Dataset records
"""

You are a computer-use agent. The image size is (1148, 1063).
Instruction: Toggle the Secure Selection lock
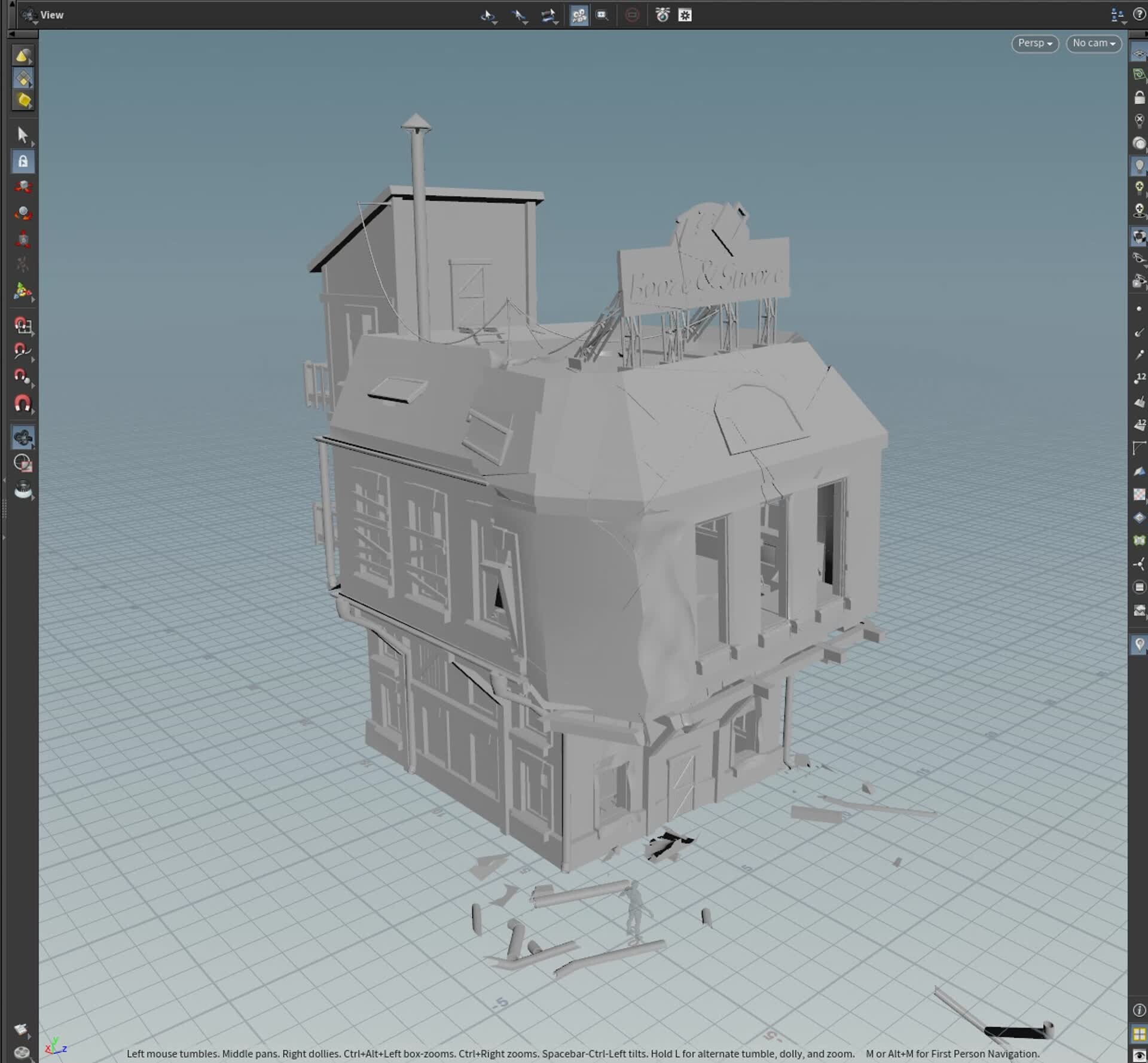23,161
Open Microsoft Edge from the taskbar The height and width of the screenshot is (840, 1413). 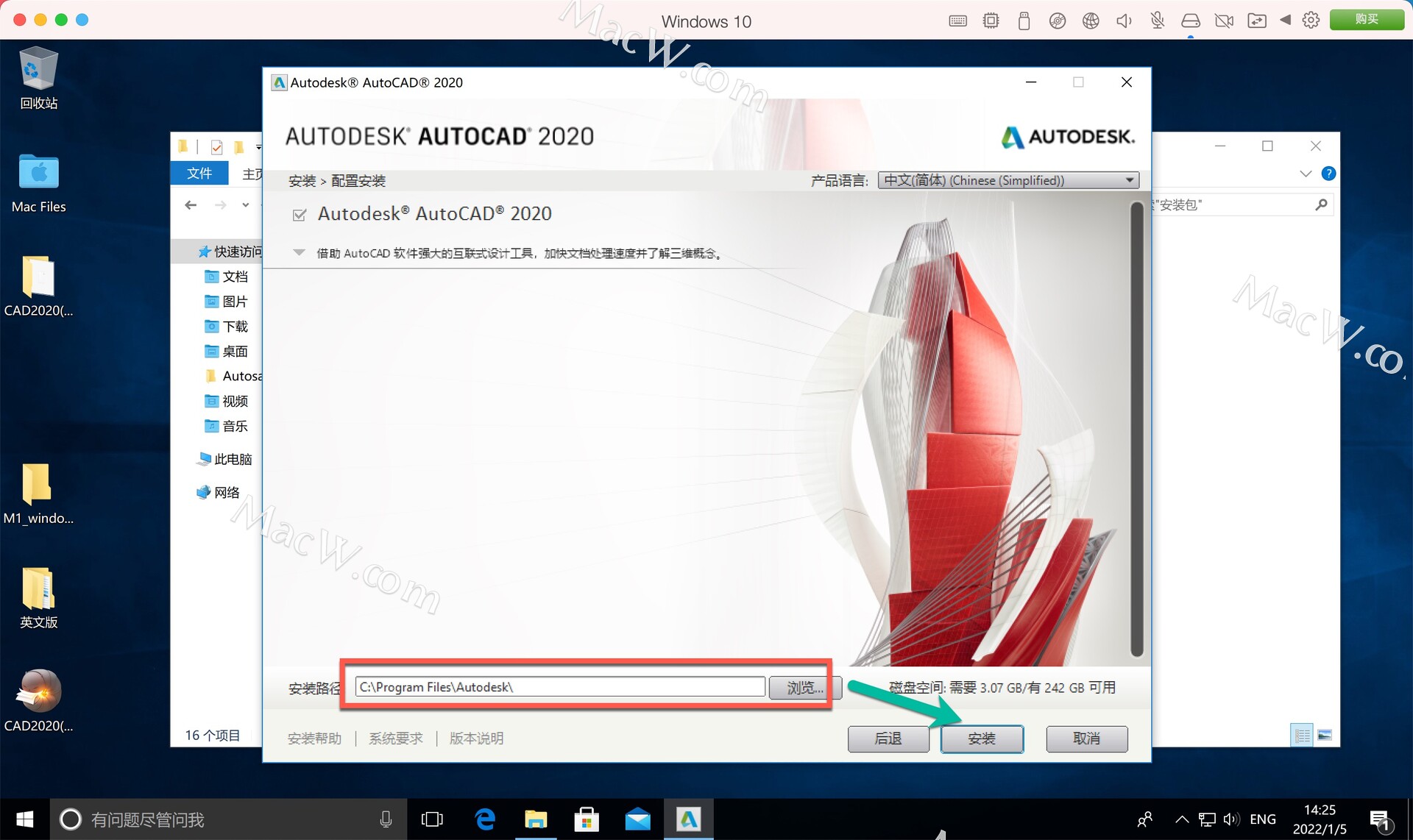pos(485,819)
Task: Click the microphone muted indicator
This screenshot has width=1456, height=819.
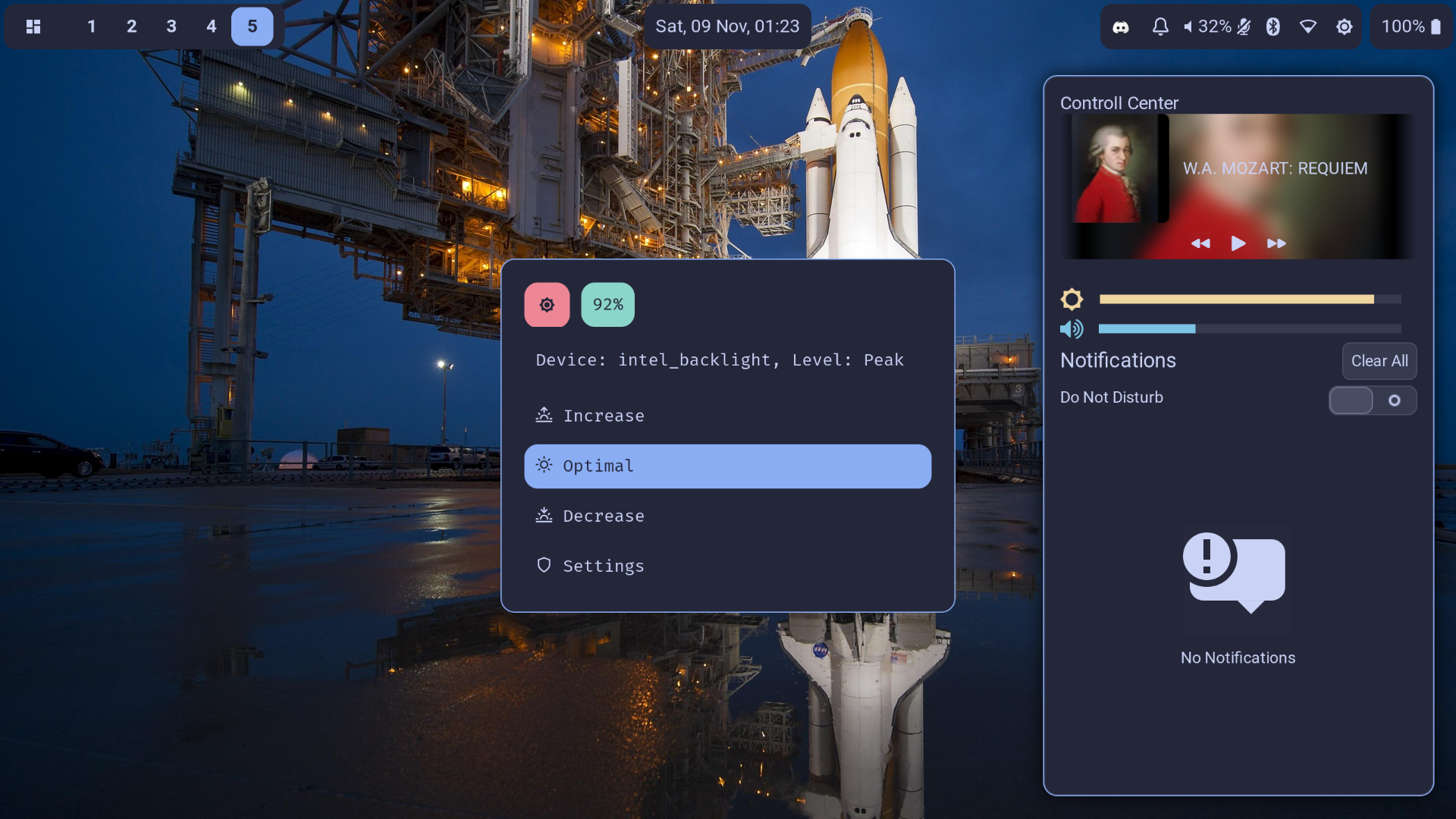Action: [x=1244, y=27]
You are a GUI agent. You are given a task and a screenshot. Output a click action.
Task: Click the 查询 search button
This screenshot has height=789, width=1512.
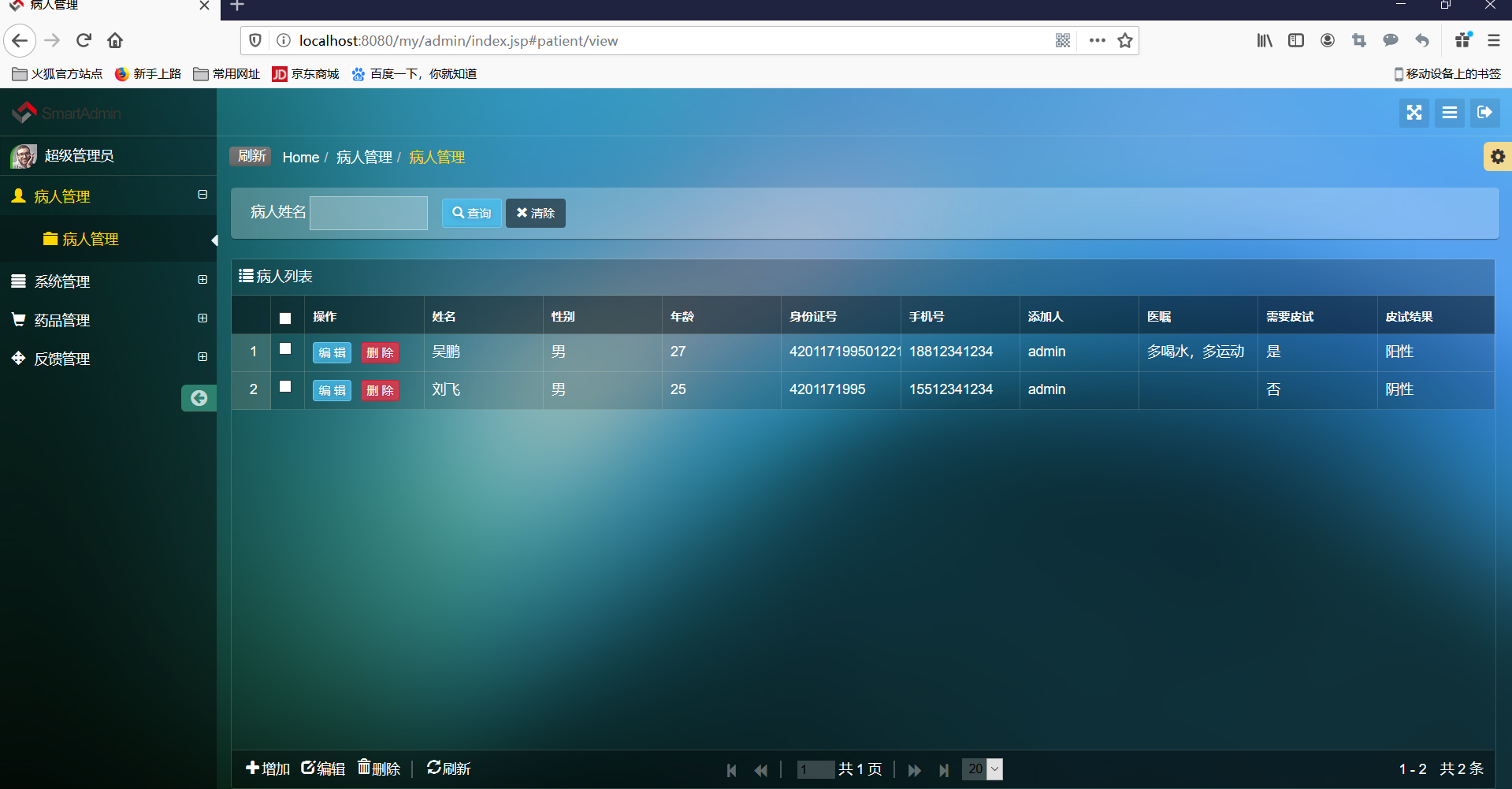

"""

Task objective
Which lines above hold the string "agent"? Show each of them.

Output of the exercise
You are a computer-use agent. The image size is (1148, 1063).
You are a GUI agent. You are given a task and a screenshot. Output a click action.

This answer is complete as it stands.